Statistical Modelling of Count Data

To find regions that contain more mapped reads than would be expected by chance, you can follow a similar approach to the one described by Serre et al. [1]. The number of counts for non-overlapping contiguous 100 bp windows is statistically modeled.

First, use the getCounts method to count the number of mapped reads that start at each window. In this example you use a binning approach that considers only the start position of every mapped read, following the approach of Serre et al. However, you may also use the OVERLAP and METHOD name-value pairs in getCounts to compute more accurate statistics. For instance, to obtain the maximum coverage for each window considering base pair resolution, set OVERLAP to 1 and METHOD to MAX.

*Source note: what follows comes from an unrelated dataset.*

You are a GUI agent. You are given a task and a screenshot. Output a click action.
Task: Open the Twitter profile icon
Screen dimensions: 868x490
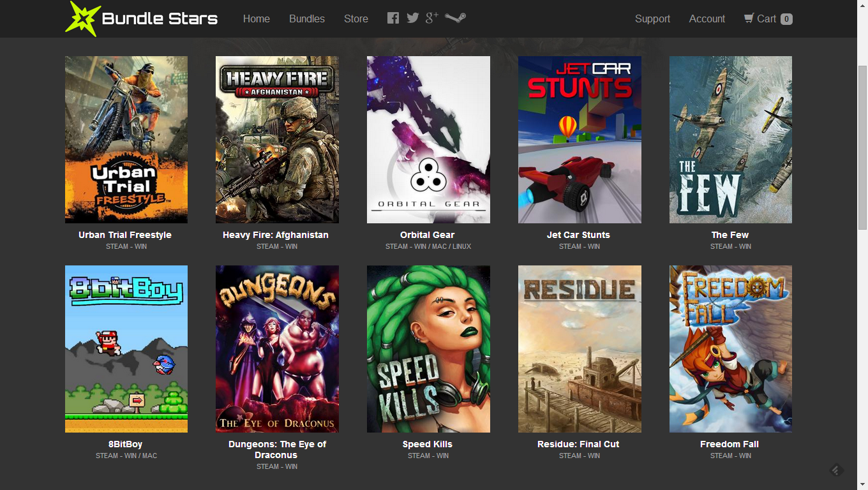pyautogui.click(x=412, y=18)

n = numel(chr9.Sequence); % length of chromosome
w = 1:100:n; % windows of 100 bp

counts_1 = getCounts(bm_hct116_1,w,w+99,'independent',true,'overlap','start');
counts_2 = getCounts(bm_hct116_2,w,w+99,'independent',true,'overlap','start');

First, try to model the counts assuming that all the windows with counts are biologically significant and therefore from the same distribution. Use the negative bionomial distribution to fit a model the count data.

nbp = nbinfit(counts_1);

Plot the fitted model over a histogram of the empirical data.

figure
hold on
edges = 0:100;
emphist = histcounts(counts_1,edges); % calculate the empirical distribution
binCenters = (edges(1:end-1) + edges(2:end)) / 2;
bar(binCenters,emphist./sum(emphist),'c','grouped') % plot histogram
plot(0:100,nbinpdf(0:100,nbp(1),nbp(2)),'b','linewidth',2); % plot fitted model
axis([0 50 0 .001])
legend('Empirical Distribution','Negative Binomial Fit')
ylabel('Frequency')
xlabel('Counts')
title('Frequency of counts, 100bp windows (HCT116-1)')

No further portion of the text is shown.